Saturday, December 7, 2013

Biometrics: The next thing in bank authenticating?

Would you allow your bank to scan your fingerprint – or perhaps iris or retina – so you could access your account?

Like it or not, banks are exploring that very thing.

I spoke this week to two industry insiders who said banks are looking at how biometrics might be used with smartphones or automated teller machines. Under consideration, they say, is using biometrics for authenticating, meaning verifying that a person is who they say they are.

Ed O’Brien, a banking analyst for Maynard, Mass.-based Mercator Advisory Group, told me there’s “a lot of interest” in biometrics among banks. No systems are in production yet, as far as he knows, he said. He said biometrics would provide a quick, accurate and secure method of authenticating.

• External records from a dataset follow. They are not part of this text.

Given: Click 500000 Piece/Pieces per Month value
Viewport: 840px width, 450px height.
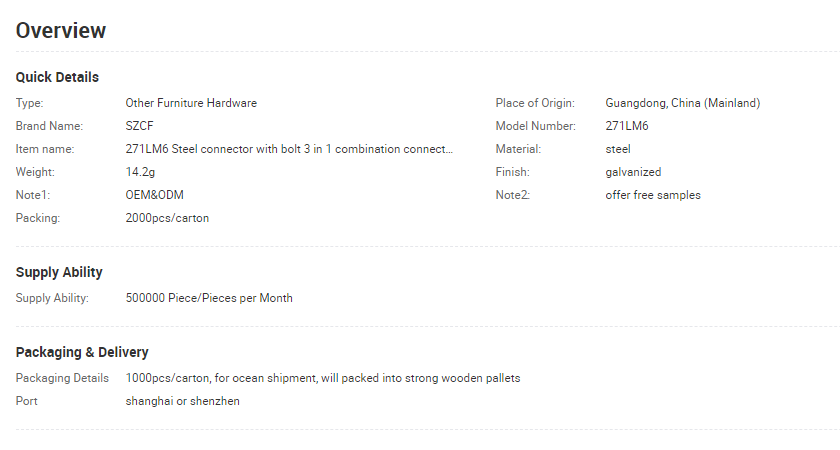Looking at the screenshot, I should tap(209, 298).
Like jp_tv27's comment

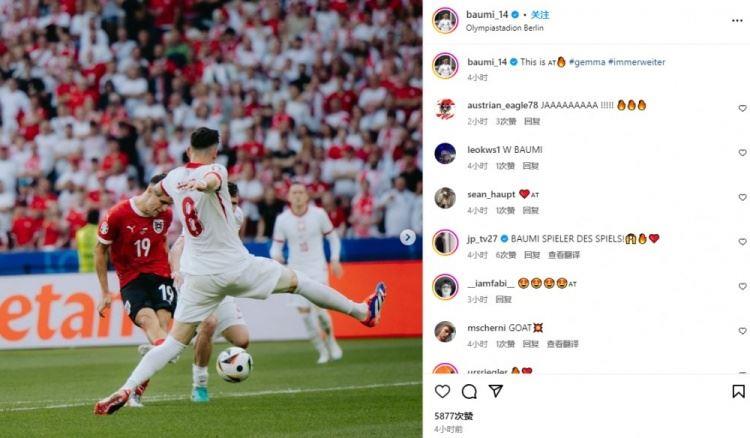[742, 242]
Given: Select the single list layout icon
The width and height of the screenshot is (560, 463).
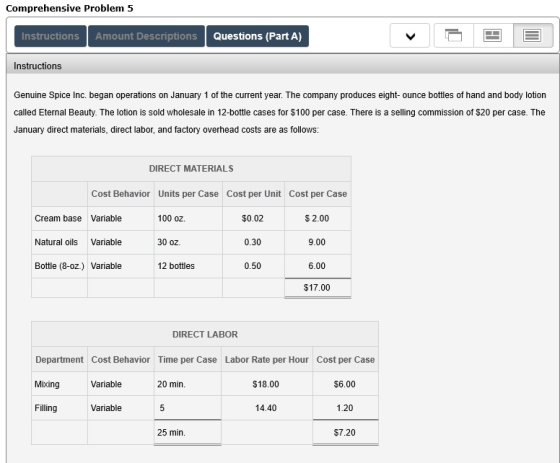Looking at the screenshot, I should [532, 36].
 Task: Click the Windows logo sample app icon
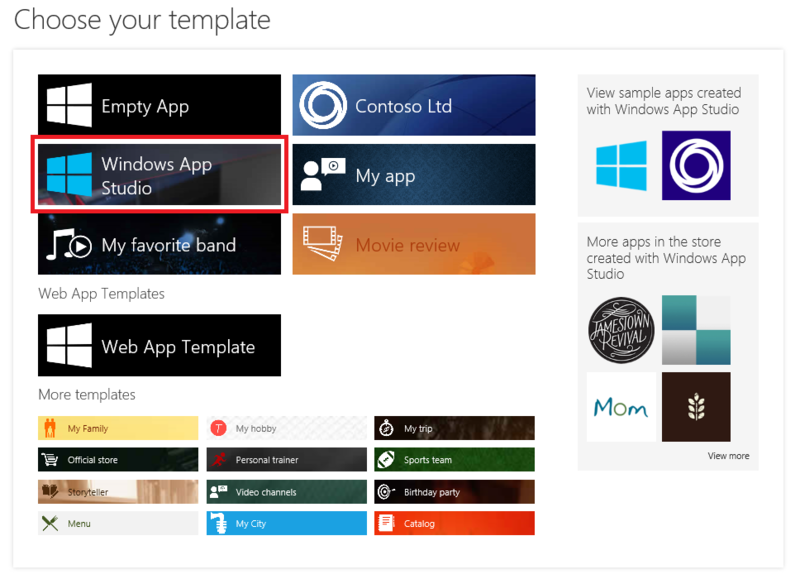point(621,168)
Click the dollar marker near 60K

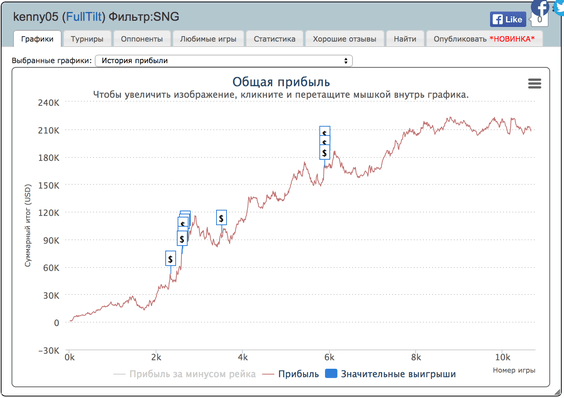pyautogui.click(x=170, y=258)
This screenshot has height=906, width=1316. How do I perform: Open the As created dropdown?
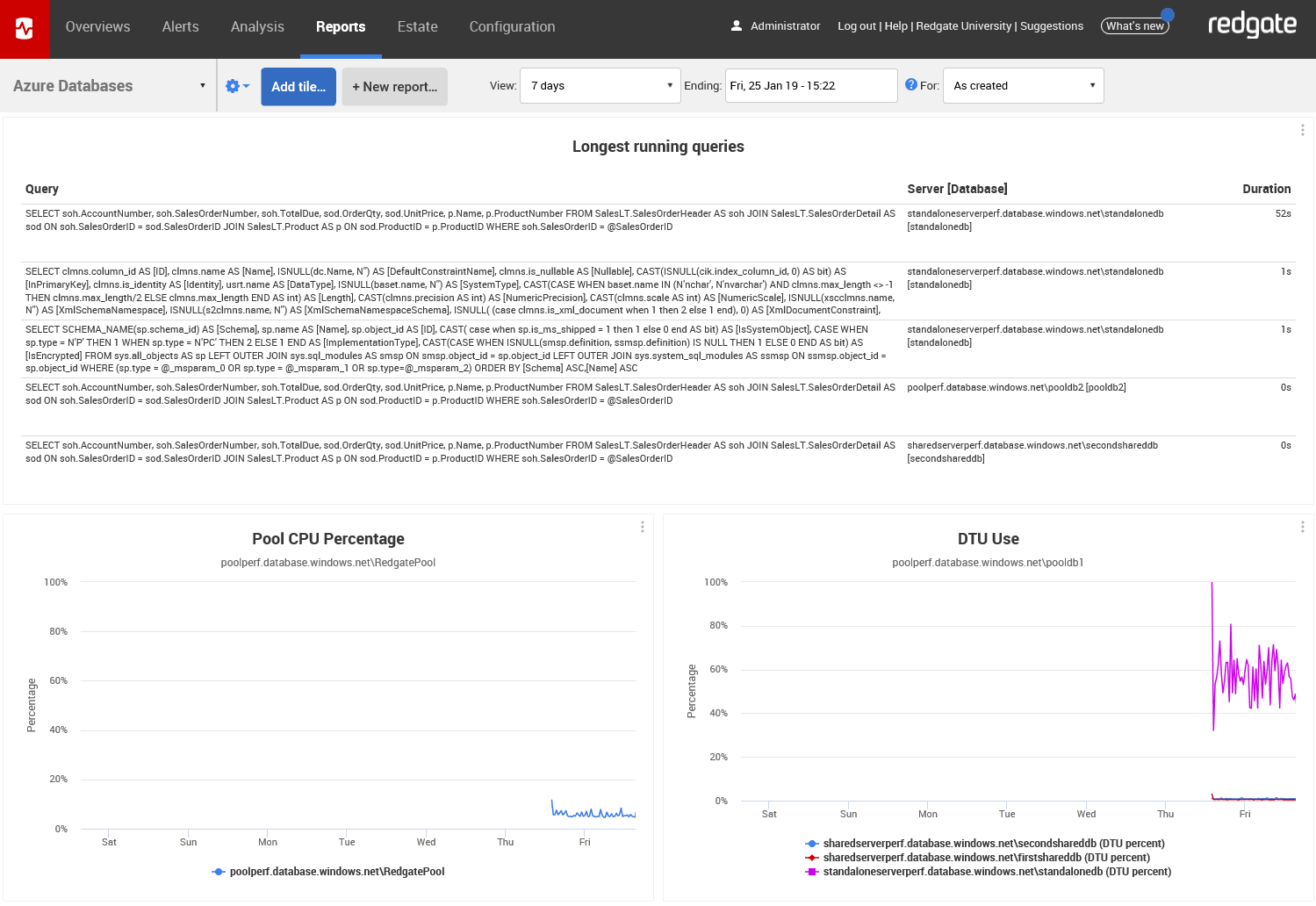[x=1022, y=85]
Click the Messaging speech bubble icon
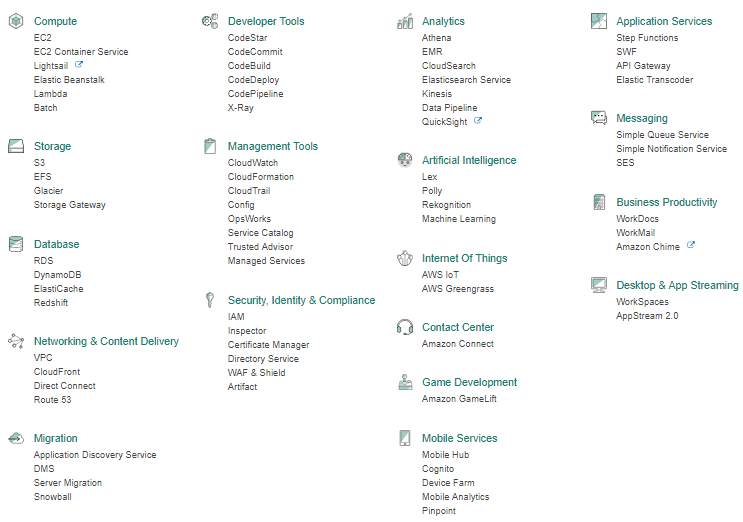Screen dimensions: 743x522 [x=599, y=117]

Automated teller machines could be one application for fingerprint scanning, which could become one step in the authenticating process, O’Brien said. On top of fingerprint scanning, banks might add another layer of authenticating, such as requiring the customer to enter a passcode, he said.

Kristen Rankin, who oversees mobile banking for Atlanta-based SunTrust Banks, said it’s likely that fingerprint scanning will be used by the banking industry to allow customers to sign on to mobile banking.

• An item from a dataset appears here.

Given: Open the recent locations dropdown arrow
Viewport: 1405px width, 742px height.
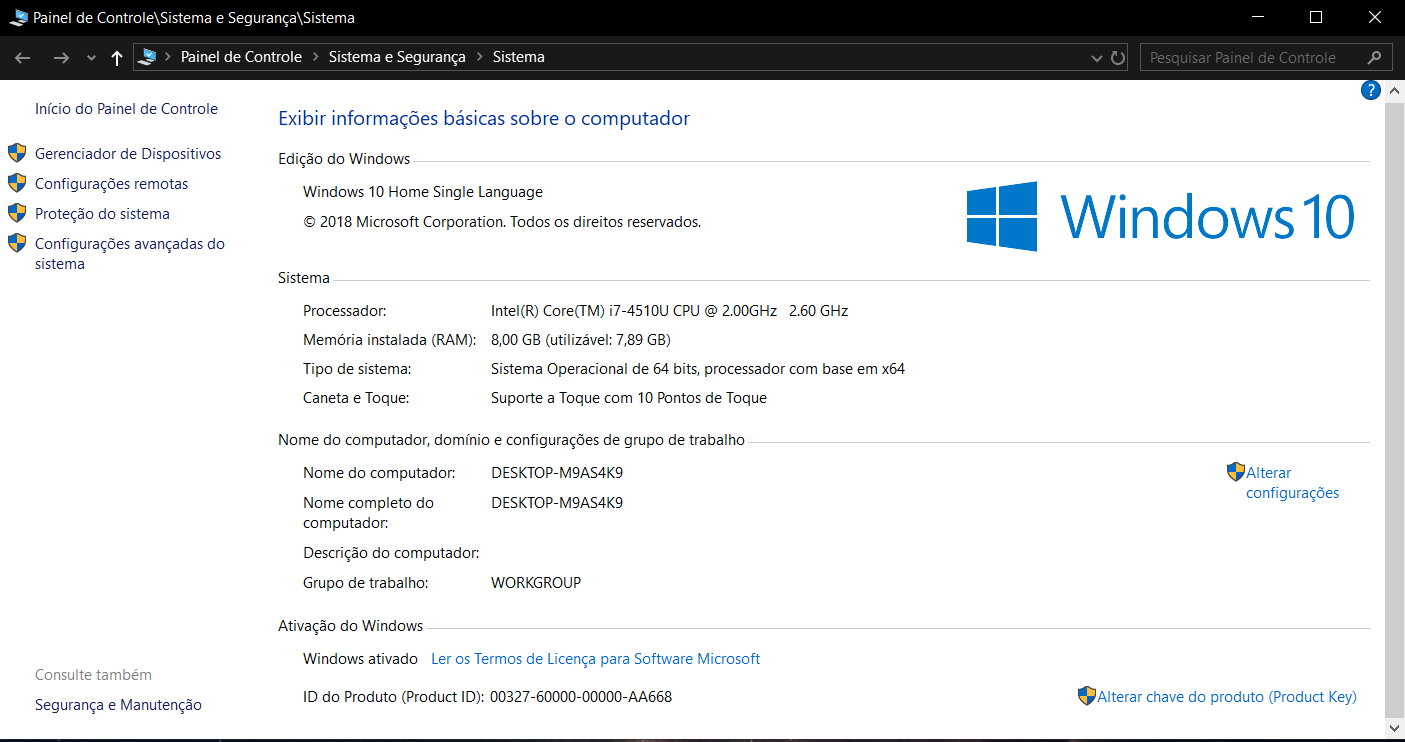Looking at the screenshot, I should coord(91,58).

But O’Brien and Rankin see obstacles that are keeping the technology from being quickly rolled out.

Rankin said Apple's fingerprint sensor technology on the iPhone 5S is proprietary, preventing banks and other companies from using it now for their mobile applications. (That issue aside, Apple customers have complained that the reader doesn’t always work properly.)

O’Brien said banks will likely wait until other industries make wider use of biometrics before they introduce it to their customers. That's because banks will want to be sure customers are comfortable with biometrics, he said.

He said it remains unclear how to safeguard the technology so that fingerprint files can’t be stolen.

“I think there are a lot of questions to be sorted out and answered before the average consumer would be comfortable using it,” he said. “I think we’re still two or three years away, in general, not necessarily for banking.

“Once biometrics become more widespread … the next step might be, ‘OK, why can’t I use this for mobile banking?’”

For now, banks are quietly studying the technology, he said.

There’s “a lot of work going on in the background.”